Carlo Mandelli, amministratore di Mondadori Media Spa, ha posto l’accento sulla responsabilità in particolare nel settore dell’editoria digitale, auspicando l’individuazione di regole chiare rispetto alla pubblicità, alla creazione di contenuti e al rapporto con i big del web, gli “over the top”, e quindi con l’intelligenza artificiale. Mandelli ha ribadito che l’impresa editoriale deve imparare ad operare in una dimensione diversa, molto più competitiva dove le risorse (ad esempio quelle per l’investimento pubblicitari) sono sempre le stesse ma da dividere tra più soggetti e dove ormai i brand devono adeguarsi alla velocità del mercato.

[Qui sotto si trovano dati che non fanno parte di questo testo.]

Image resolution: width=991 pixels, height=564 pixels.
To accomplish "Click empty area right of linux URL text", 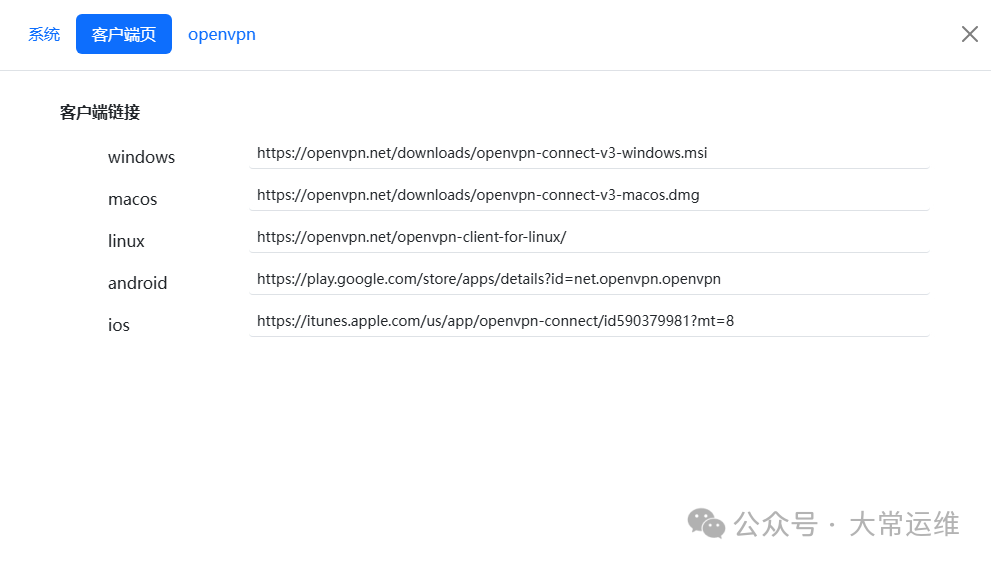I will 748,237.
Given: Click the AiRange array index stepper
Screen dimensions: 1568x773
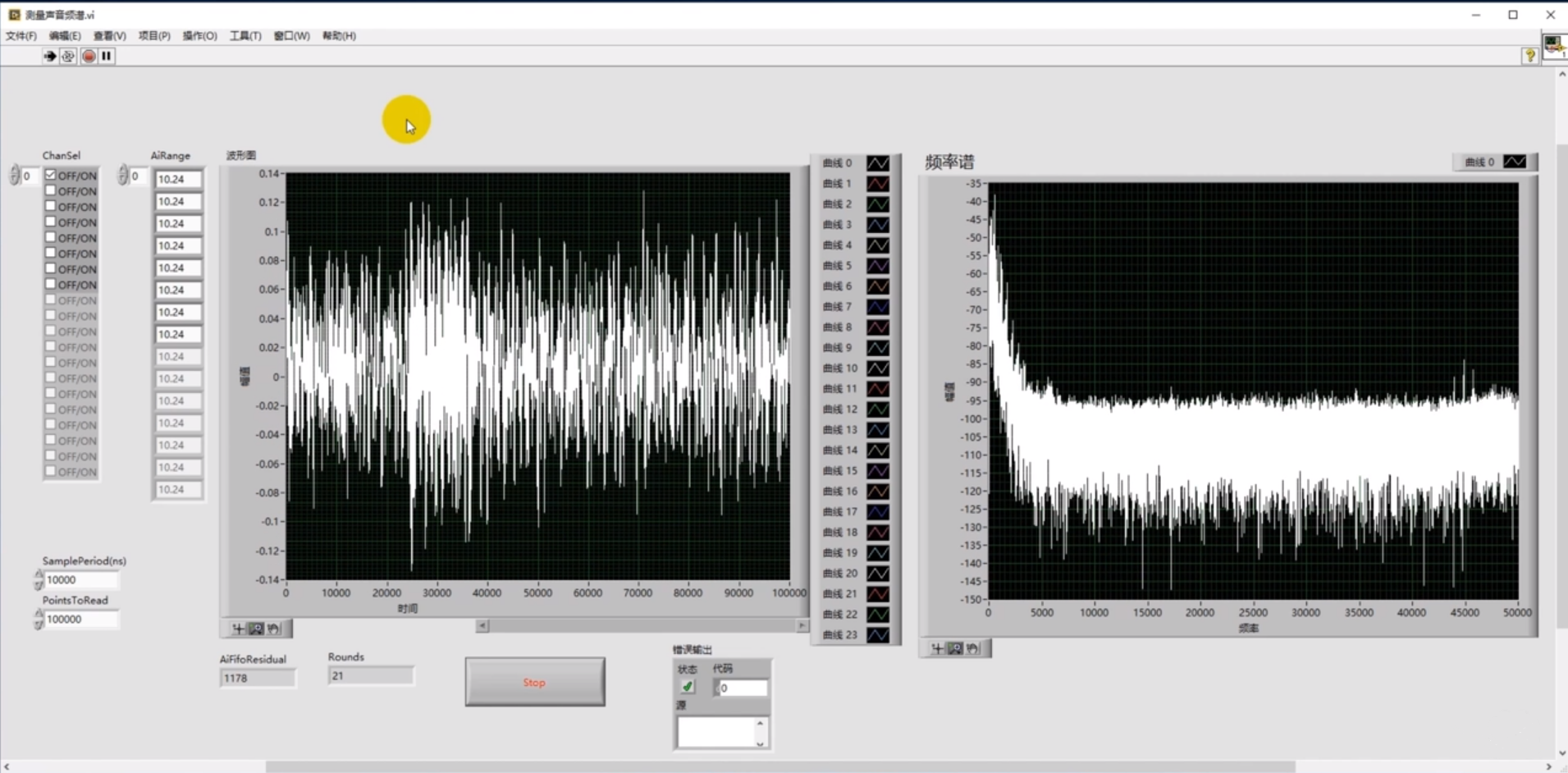Looking at the screenshot, I should (x=122, y=176).
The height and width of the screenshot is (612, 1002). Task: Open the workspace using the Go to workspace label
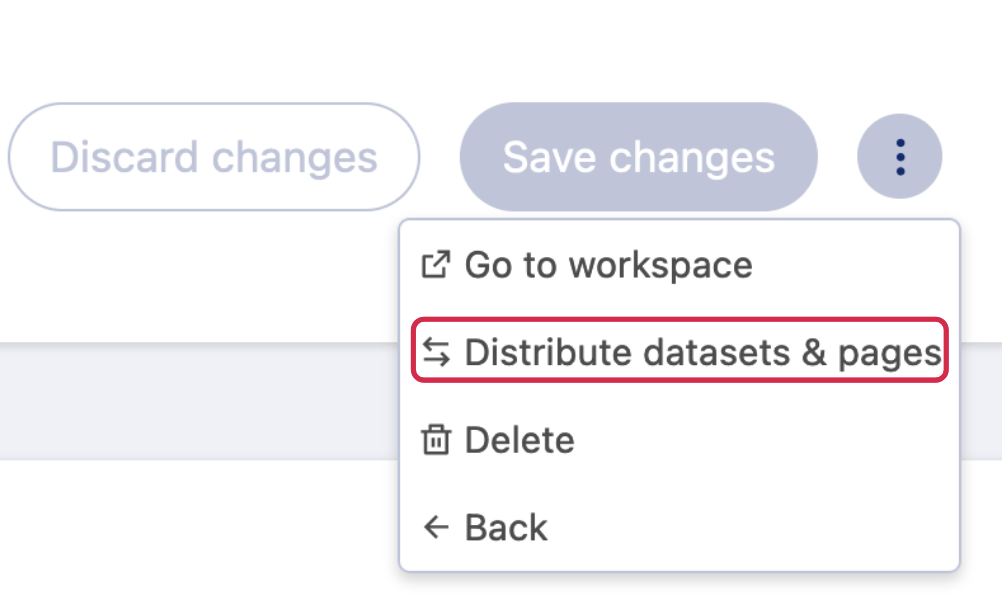pyautogui.click(x=608, y=265)
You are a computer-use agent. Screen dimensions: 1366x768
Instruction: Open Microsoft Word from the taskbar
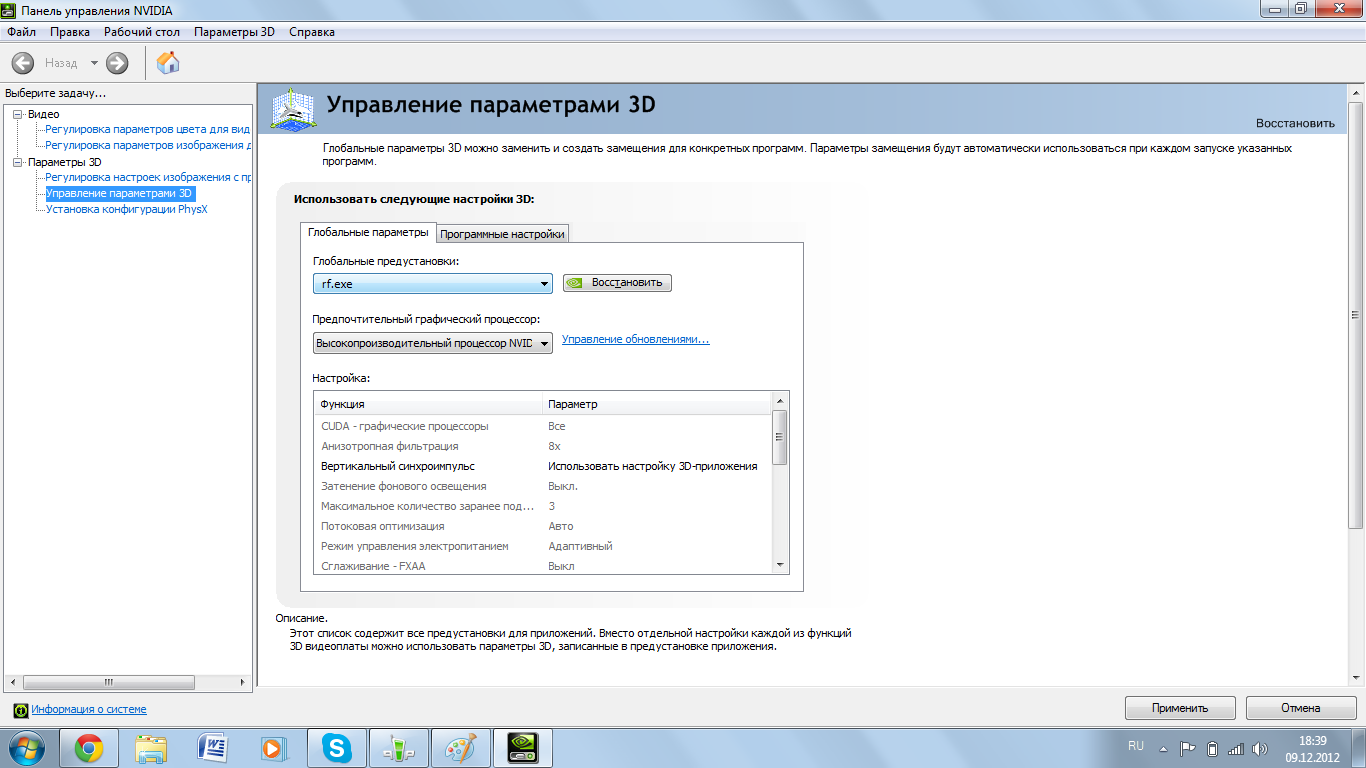(x=213, y=748)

Stefano Mauri, presidente e amministratore delegato del Gruppo Editoriale Mauri Spagnol, ha condotto una interessante analisi sull’approccio alla lettura dei libri specie nei più giovani, distinguendo tra ragazze (più propense) e ragazzi , e evidenziando l’importanza dei canali social nella promozione della lettura rispetto a questa fascia di pubblico, anche per i quotidiani, oggetto di un podcast molto seguito.
Manuela Moreno, vicecaporedattrice Esteri del TG2, ha richiamato il mestiere che si fa andando a ricercare le notizie alla fonte, «consumando le scarpe», con le verifiche dirette ma anche con i «rischi» del mestiere, come le pressioni o i contrasti che sfociano nelle querele.

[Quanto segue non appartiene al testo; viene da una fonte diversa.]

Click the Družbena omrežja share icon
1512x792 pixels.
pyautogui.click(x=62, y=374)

E lo spunto è stato colto da Lino Morgante, presidente della Società Editrice Sud, che ha fortemente stigmatizzato le querele «predatorie», e ricordato come l’informazione di qualità non possa prescindere dai bilanci in ordine delle aziende editoriali. Il presidente ha anche ammonito a tenere distinti i social dall’informazione, sottolineando il valore della multimedialità che consente di raggiungere un numero più alto di lettori. Morgante, presidente della Fondazione Bonino Pulejo, azionista di riferimento della Ses per volontà del fondatore Uberto Bonino, ha poi rimarcato il valore del dialogo con le giovani generazioni, cui la mission della FBP si rivolge, e che sono destinatarie di un grande progetto internazionale di media literacy come quello portato avanti dall’Osservatorio Giovani-Editori, del quale anche SES fa parte come le più importanti aziende editoriali italiane, promuovendo anche progetti specifici, come quelli condotti con le scuole e le Università di Sicilia e Calabria da Gazzetta del Sud e Giornale di Sicilia per un’azione di sensibilizzazione e consapevolezza sulla responsabilità della parola e sulla differenza tra l’informazione “doc”, ispirata al rispetto per la verità e per le persone, e tutto il resto.

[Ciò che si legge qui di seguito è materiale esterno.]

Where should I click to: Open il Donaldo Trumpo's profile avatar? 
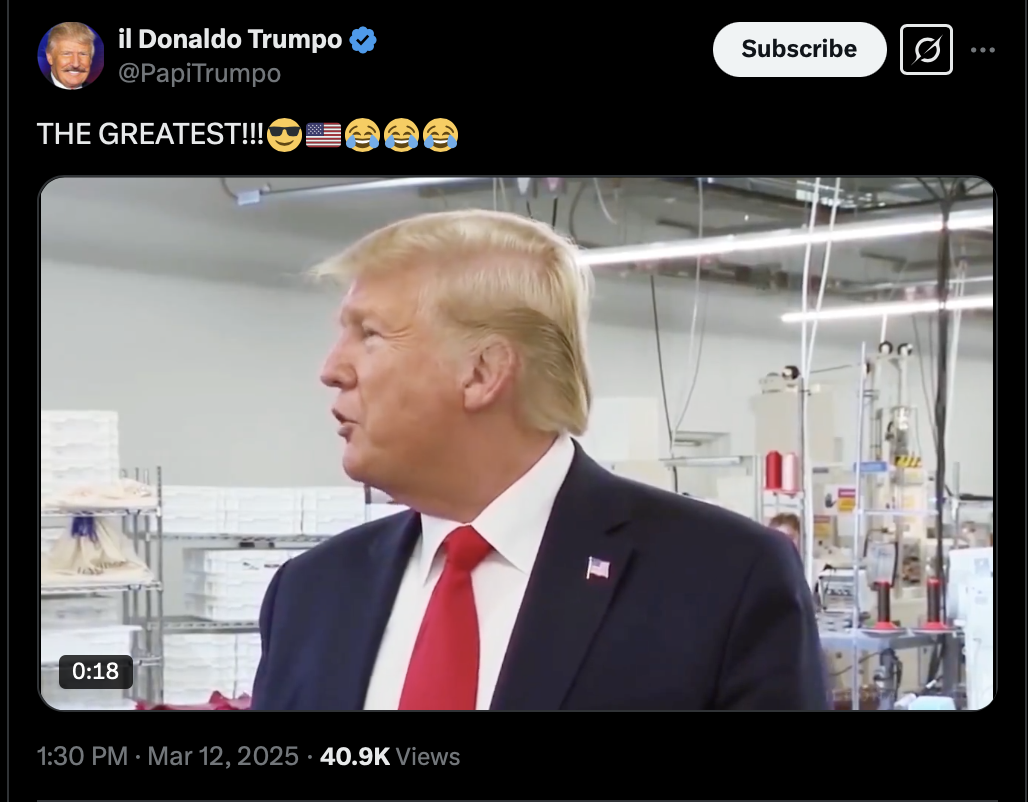pos(71,56)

E in proposito ieri è stata davvero intensa la presenza di studentesse e studenti scolastici e universitari (uno di loro, del Liceo La Farina di Messina, ha chiuso l’incontro con una appassionata domanda sulla “missione dell’informazione”), particolarmente apprezzata da Agnese Pini, direttrice dei quotidiani del gruppo Monrif (La Nazione, Il Giorno, Il Resto del Carlino, Quotidiano Nazionale) che ha rimarcato la differenza tra informazione e comunicazione: «Se il presidente Zelensky twitta non è informazione, ma comunicazione. Nobilissima, ma un’altra cosa». «La nostra – ha affermato – è la generazione più informata, con l’avvento del telefonino l’informazione ha smesso di essere elitaria: i giornali hanno perso potere e lo ha acquistato il pubblico. Di ciò sono contenta, ma a più informazione corrisponde anche più disinformazione. Per fortuna oggi le aziende editoriali hanno capito che riempire la home di gattini che miagolano non paga. Il punto non è fare i click, ma farseli pagare. E nessuno paga per vedere i gattini che miagolano, ma paga per leggere buona informazione, ben scritta, titolata, impaginata, con buone foto. E questo si fa oggi come trent’anni fa, il metodo non è cambiato. Ed è per questa ragione che la buona informazione è salva».